** Aim of the task **
Report only the number of lines in the listing below that contain the word "should", treating uppercase and lowercase as distinct.

__________

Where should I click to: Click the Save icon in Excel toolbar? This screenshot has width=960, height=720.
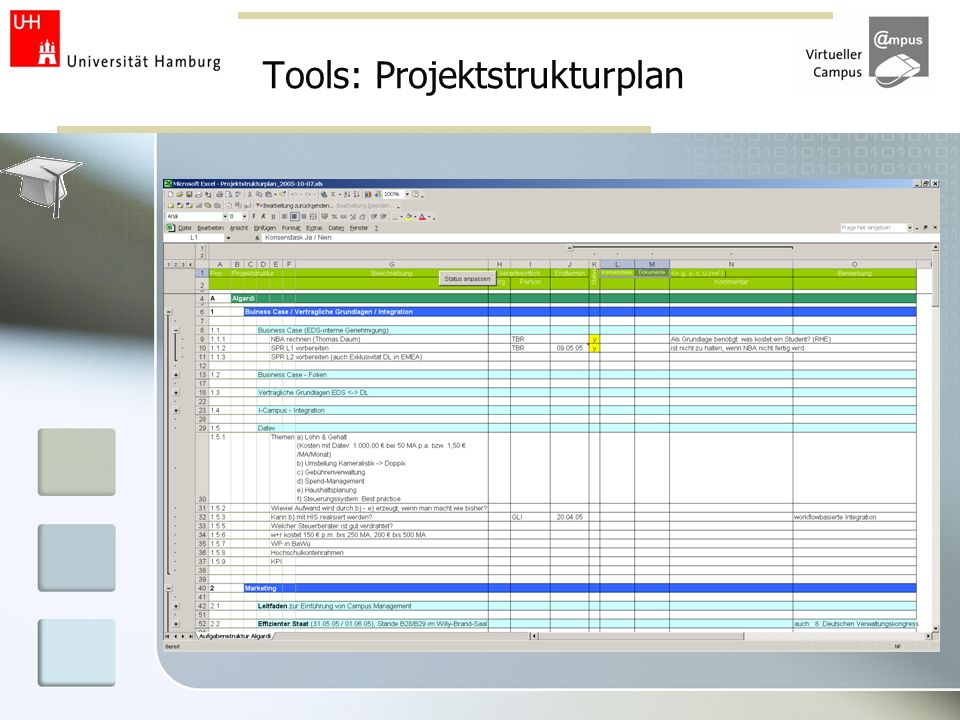[x=189, y=195]
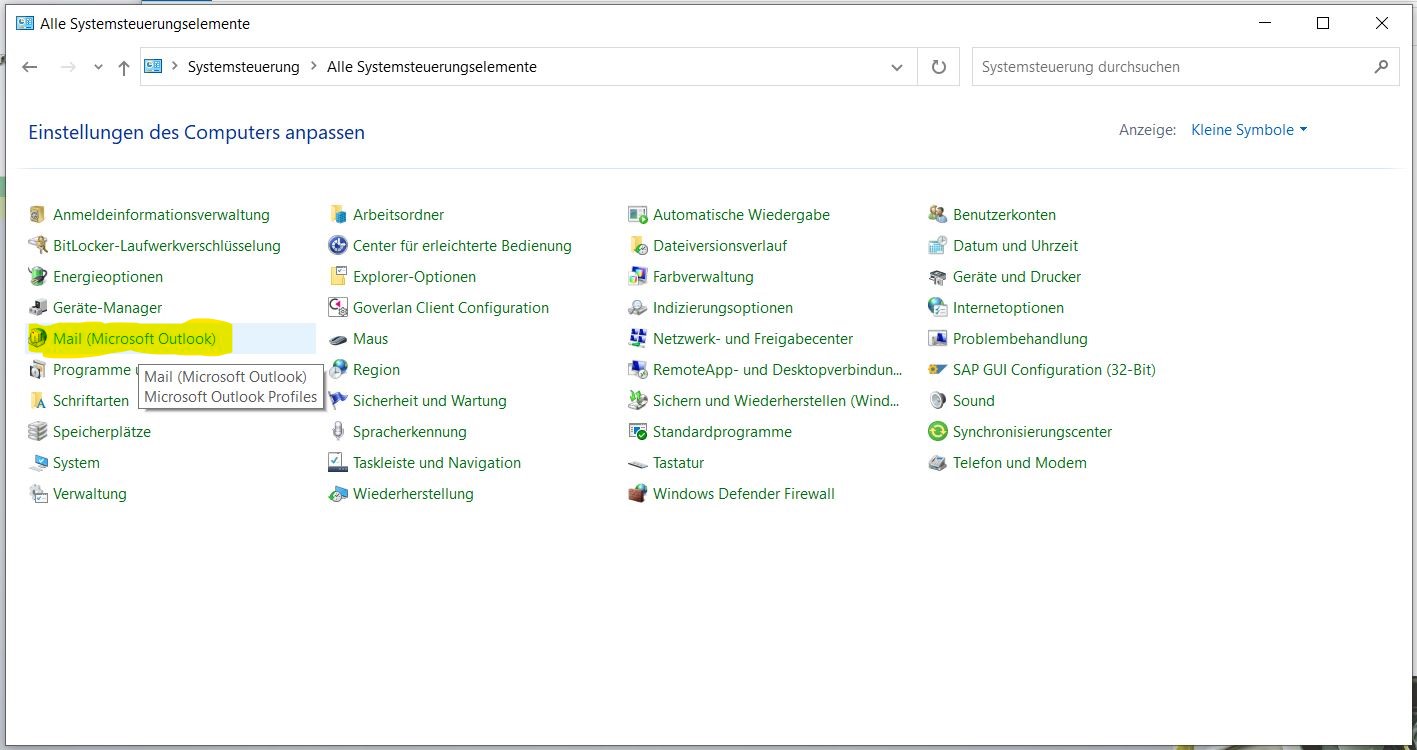This screenshot has width=1417, height=750.
Task: Click the refresh button beside address bar
Action: (938, 67)
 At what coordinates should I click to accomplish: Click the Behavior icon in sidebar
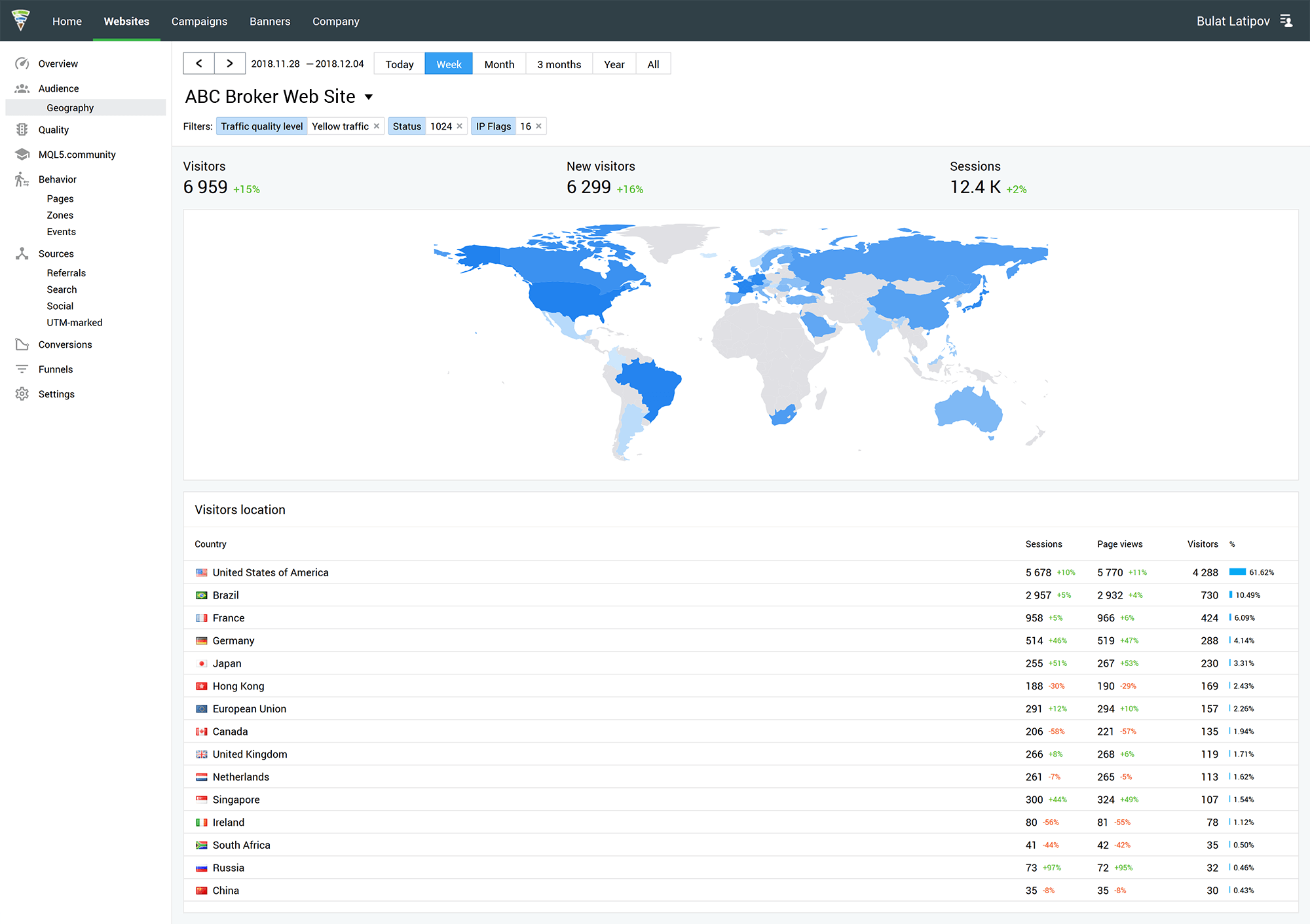(21, 178)
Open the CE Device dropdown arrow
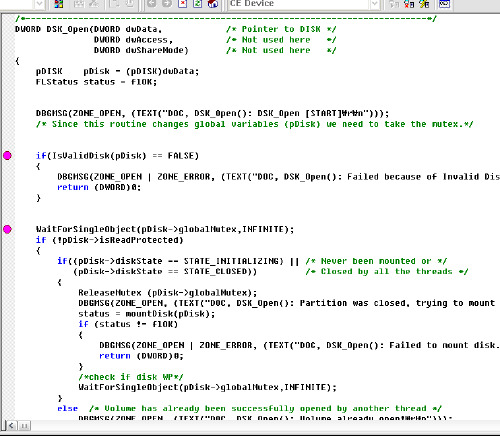Image resolution: width=500 pixels, height=436 pixels. 375,4
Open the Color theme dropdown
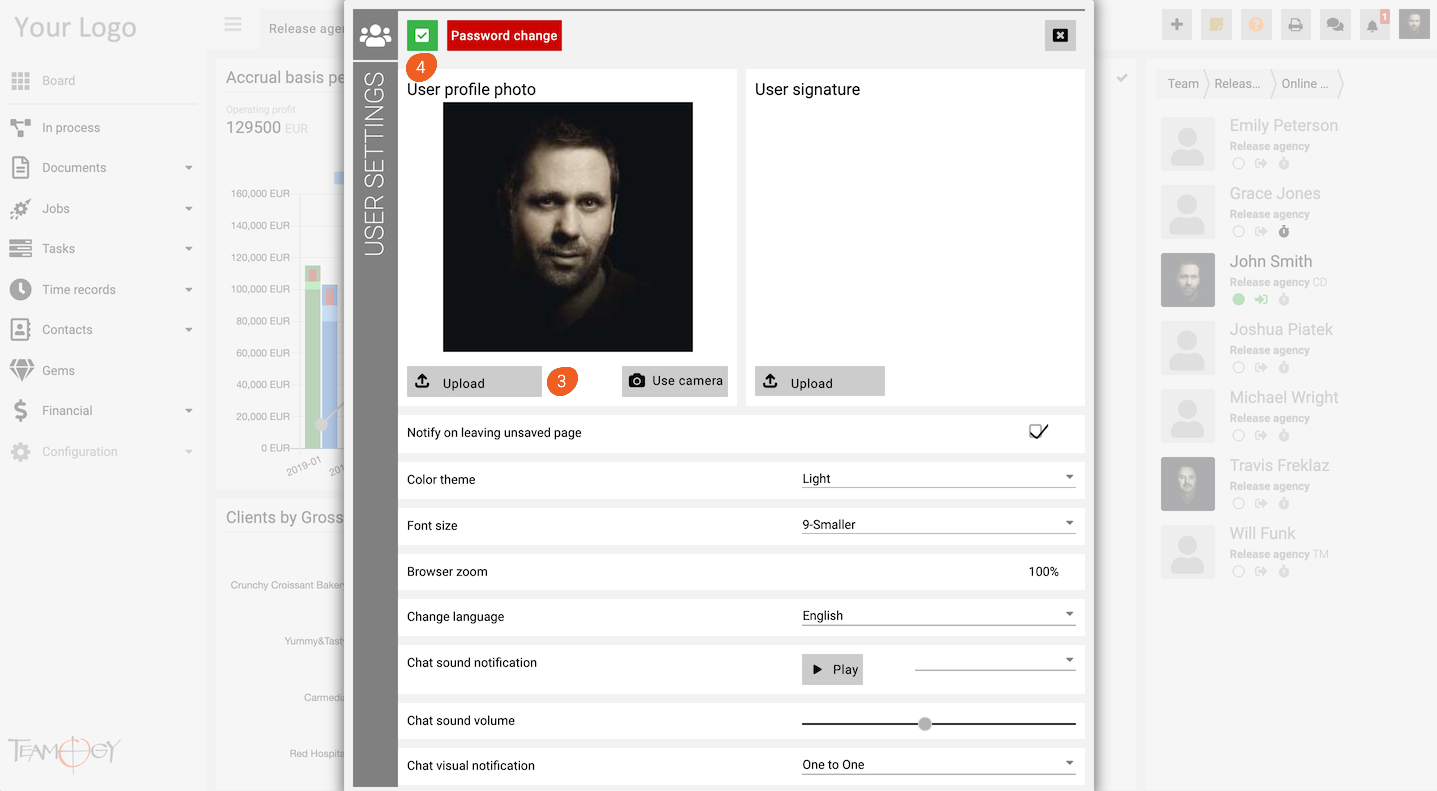The width and height of the screenshot is (1437, 791). 938,478
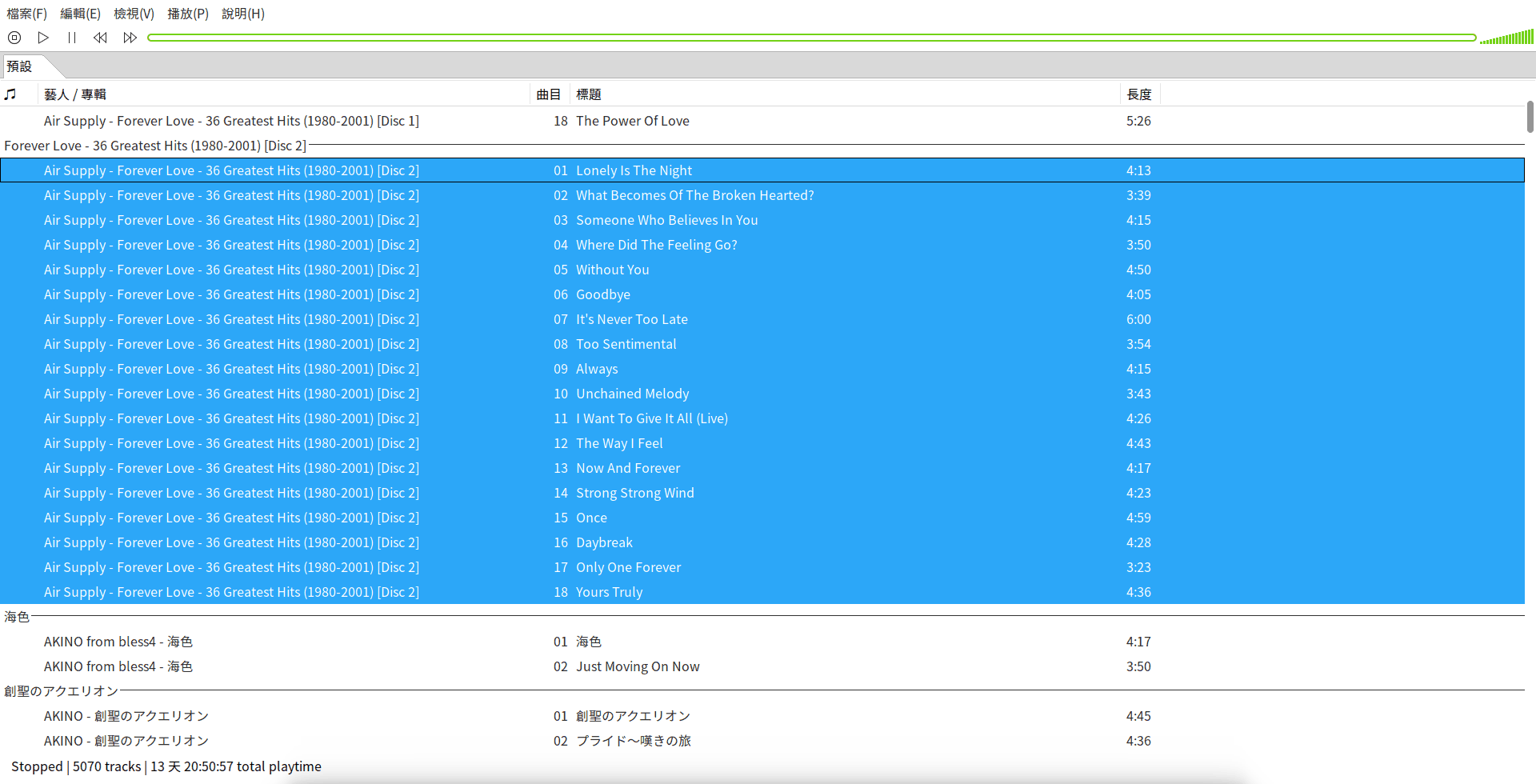The height and width of the screenshot is (784, 1536).
Task: Sort tracks by the 標題 column
Action: click(x=590, y=94)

__________

** Answer to this task **
2